What is indisputable though is that in what I’d say was the biggest game of his career in terms of what was riding on it, he did the business and how. Ten years ago I did a piece on here called Tony Villars’ finest hour (and a half) which recalled that night – I was too young to really take in the splendour of “the Farrell match” nearly ten years earlier, but I certainly appreciated what I saw on the night Tony Villars relegated Malcolm Allison’s Crystal Palace.
Three Welsh caps were won by Villars on the back of that Palace game and the one against England was somehow typical of him from the wild hack he had at a ball while guarding the post at a corner which saw it roll gently into the net underneath his flailing foot through to the magical, jinking dribble which took him past a stack of opponents who had probably never even heard of him until that Palace match which was ended by Emlyn Hughes throwing himself head first at the City man because it was the only way he could stop him!

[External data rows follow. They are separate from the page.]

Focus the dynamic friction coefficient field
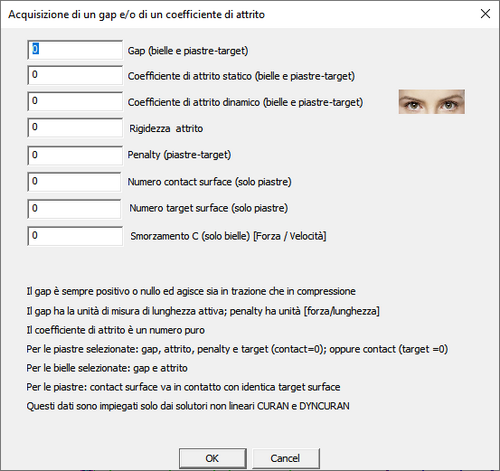 (75, 101)
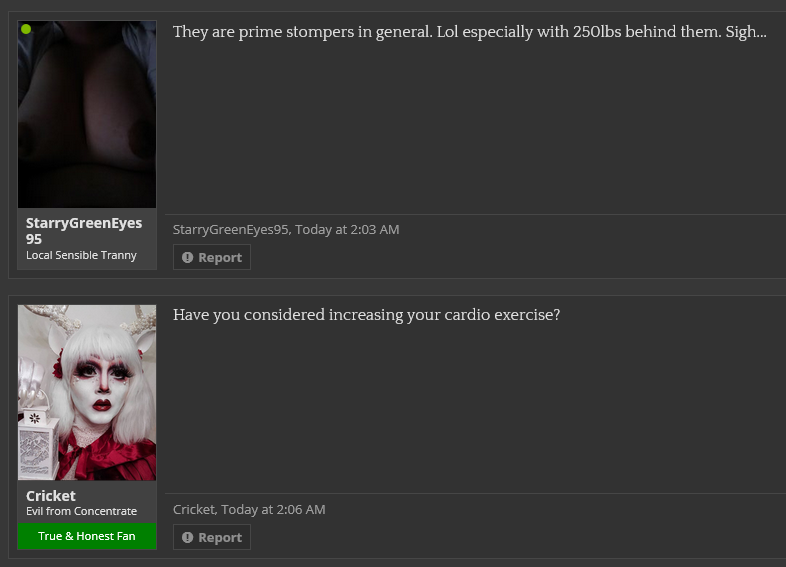
Task: Click Cricket author name in post footer
Action: (194, 509)
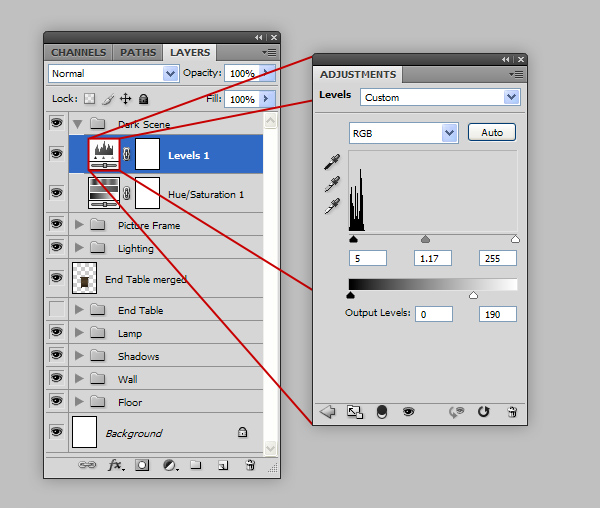Click the white output levels slider handle
This screenshot has height=508, width=600.
click(x=473, y=295)
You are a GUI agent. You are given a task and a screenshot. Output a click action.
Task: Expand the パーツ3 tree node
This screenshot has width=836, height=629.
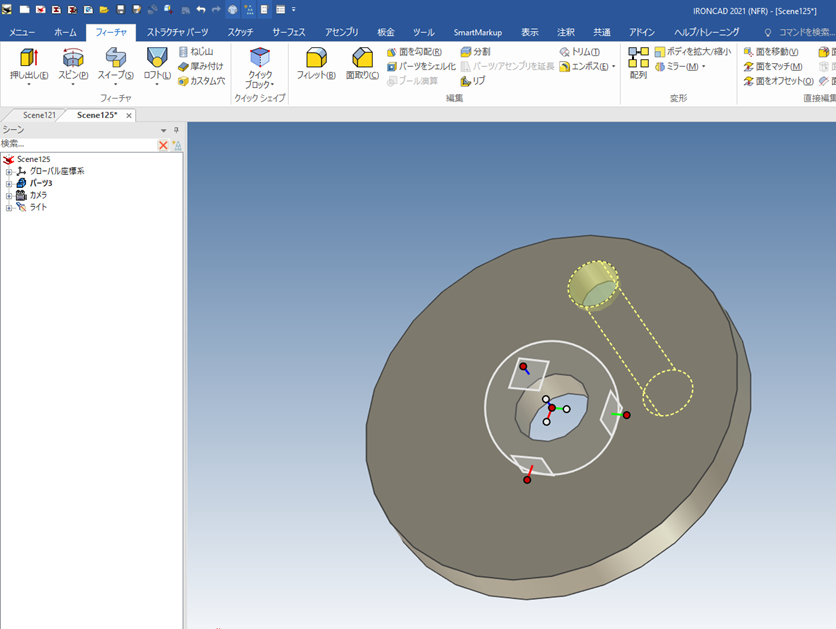(x=9, y=183)
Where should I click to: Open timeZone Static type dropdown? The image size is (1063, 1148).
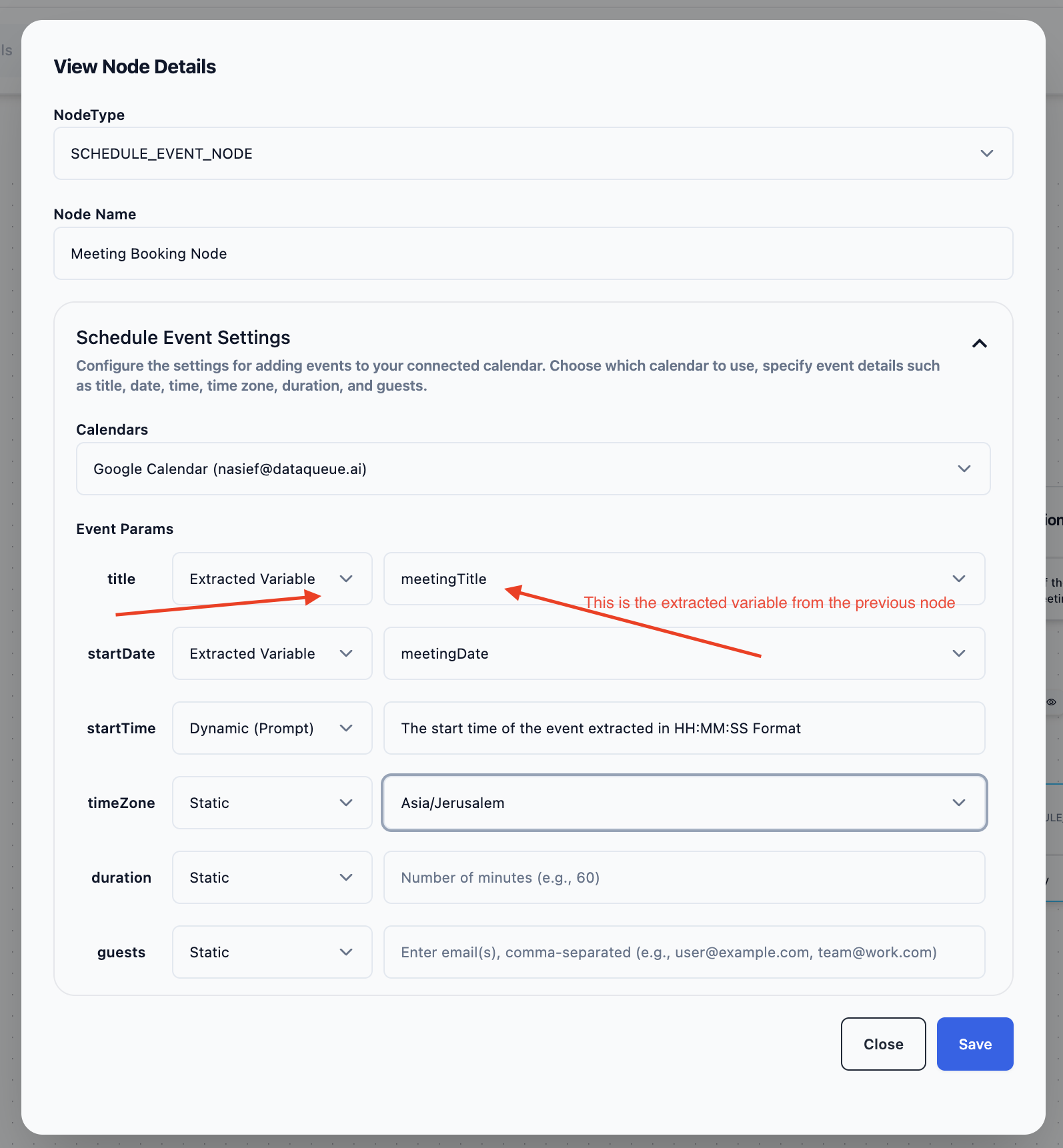click(271, 803)
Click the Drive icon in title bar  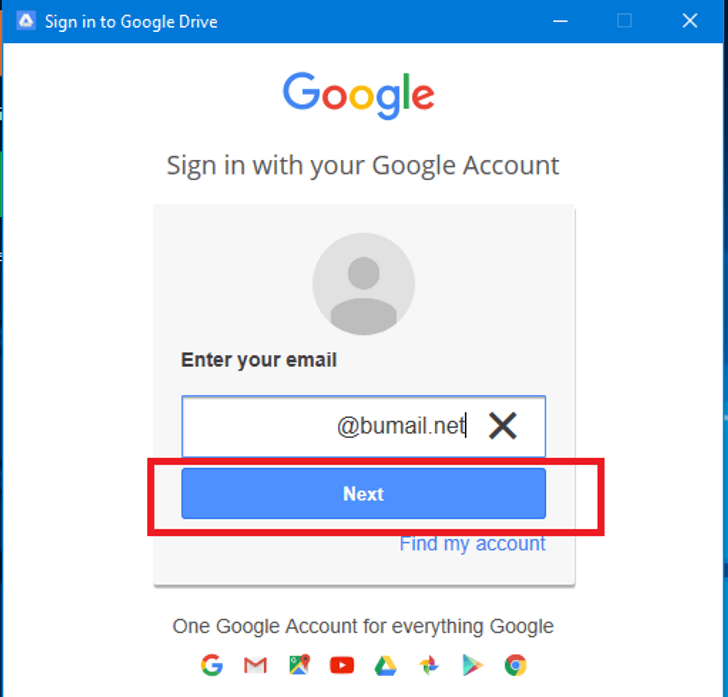click(26, 21)
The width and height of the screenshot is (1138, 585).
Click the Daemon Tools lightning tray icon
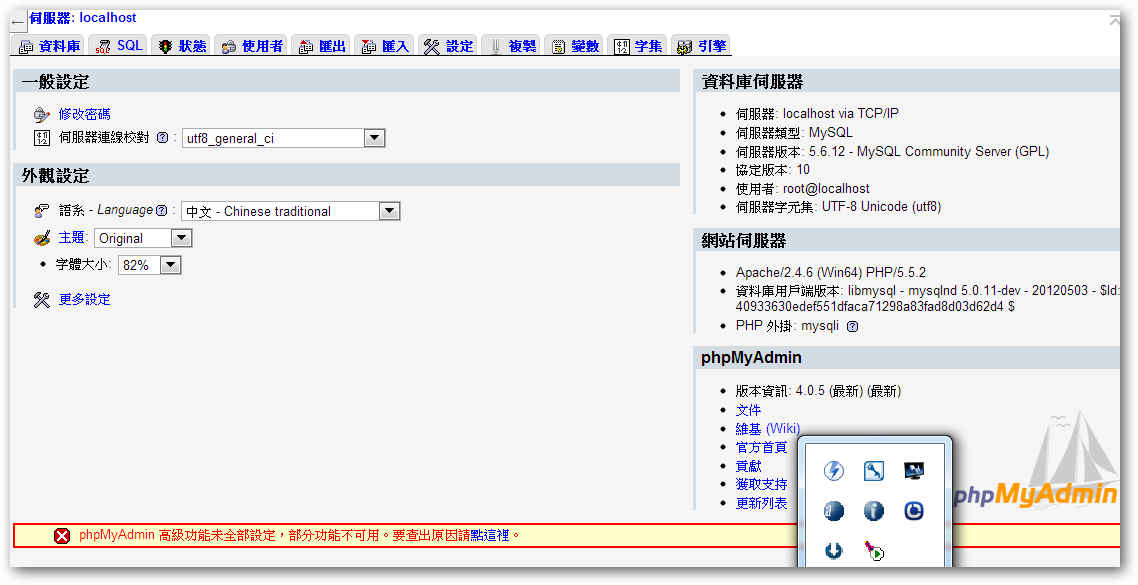tap(834, 471)
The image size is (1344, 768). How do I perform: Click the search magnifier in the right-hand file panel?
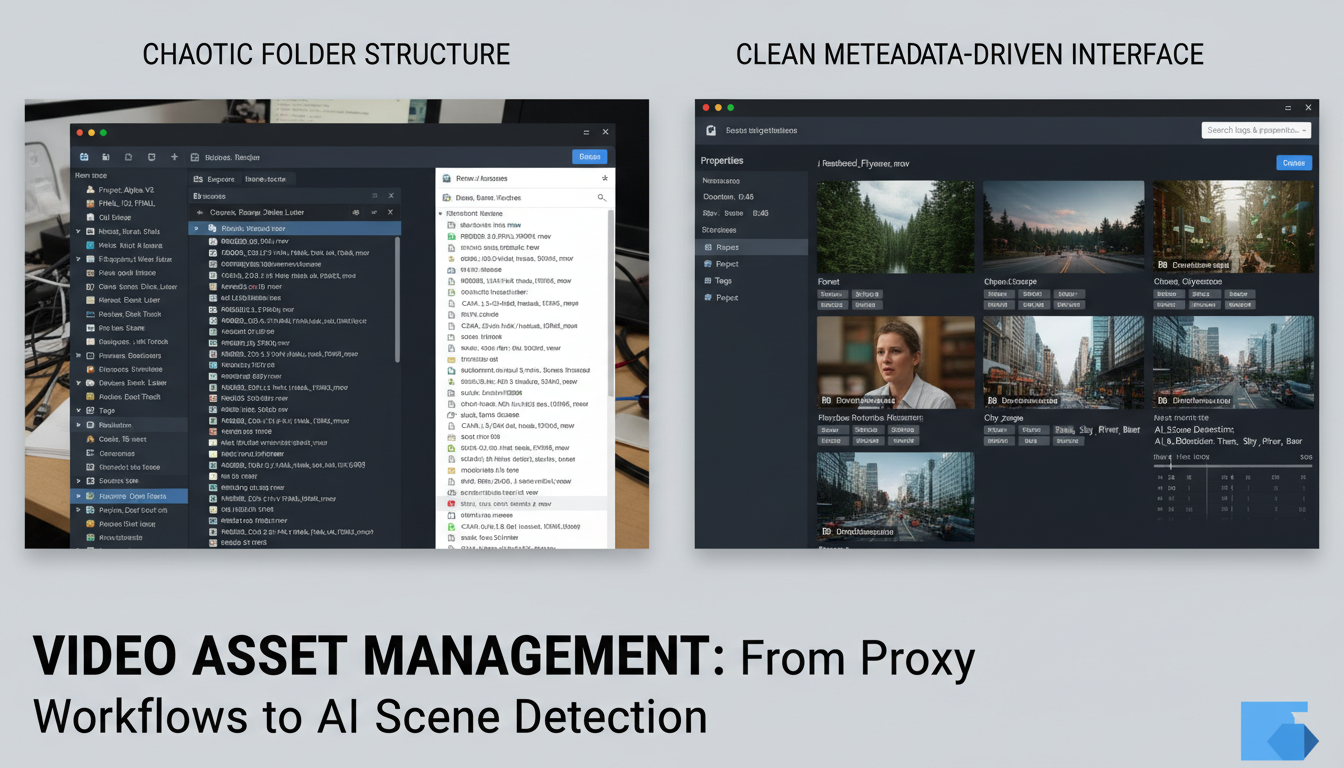602,197
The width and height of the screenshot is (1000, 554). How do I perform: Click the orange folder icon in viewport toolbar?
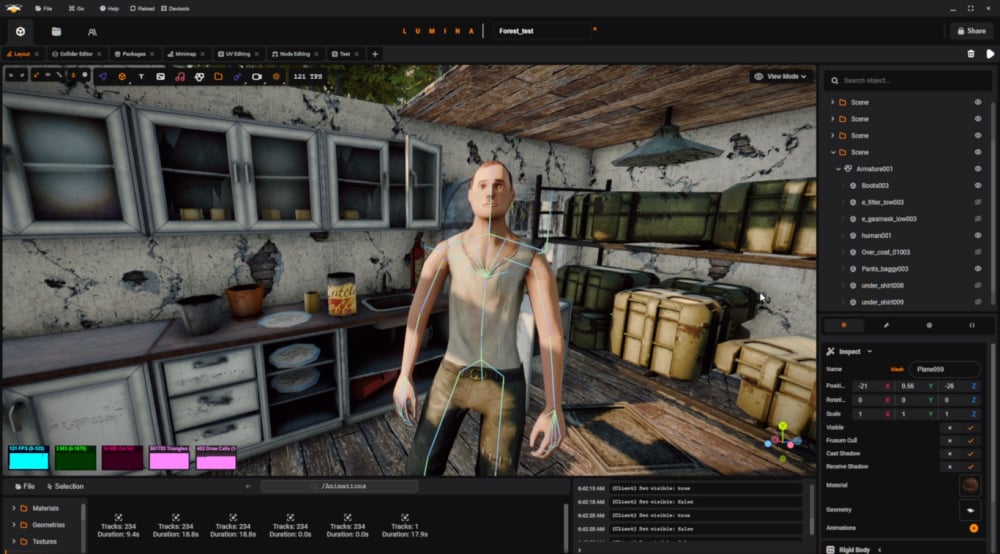click(x=218, y=76)
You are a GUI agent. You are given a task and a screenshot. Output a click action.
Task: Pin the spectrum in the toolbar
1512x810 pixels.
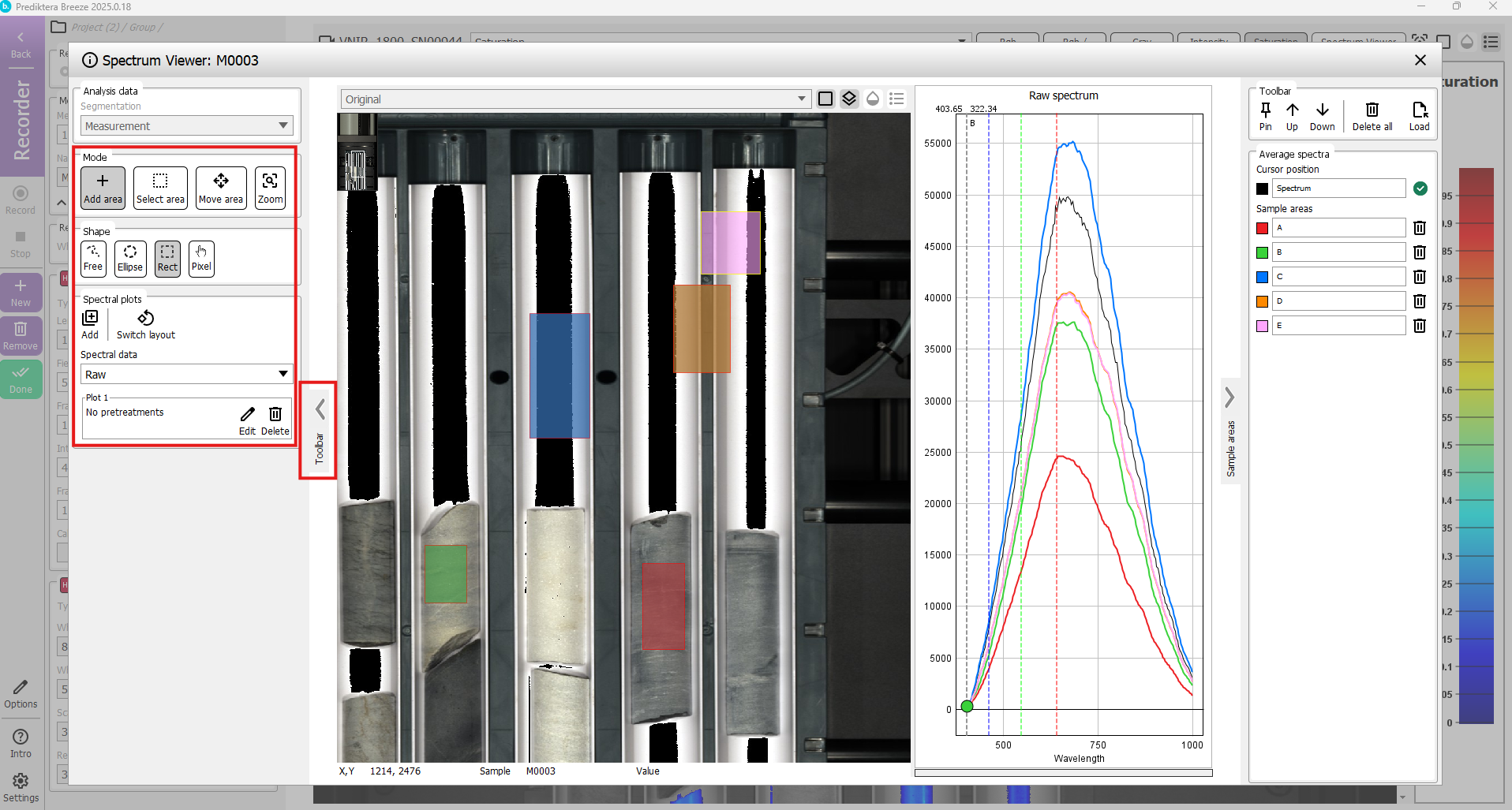coord(1265,116)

I can remember my incredulity that the player who had been so influential towards the end of the 73/74 campaign was unable to nail down a regular starting place in what was a relegation team the following season. There was a brief reminder of what Villars was capable of at the start of 75/76 in the Third Division, but he was very much a bit part player in the Alston/Evans promotion team and left City for Newport County where he played for a season before leaving the professional game at just twenty five.
Injuries played their part in the decline of someone with the talent to play regularly at second tier level, at least, but he could never sustain the level of performance which made him my favourite City player for a couple of years.
RIP Tony Villars, when you were really on song, you were brilliant.
I was also there that night- magnificent performance. I remember Taylor booking Leighton Phillips for time wasting at 1-1. I spoke to Leighton couple of years ago and he does not remember the game, or so he said !!
Malcolm Allison sent champagne into the Cardiff dressing room after the match – how times have changed.
Villars goal was really special.
Good to hear from you Robert, welcome to the forum! I didn’t know that about Malcolm Allison sending in the champagne to our dressing room, but he and Jimmy Andrews were former West Ham team mates and, as I alluded to in the piece I linked about that game, I’ve always though Allison was quite different to his public persona in real life.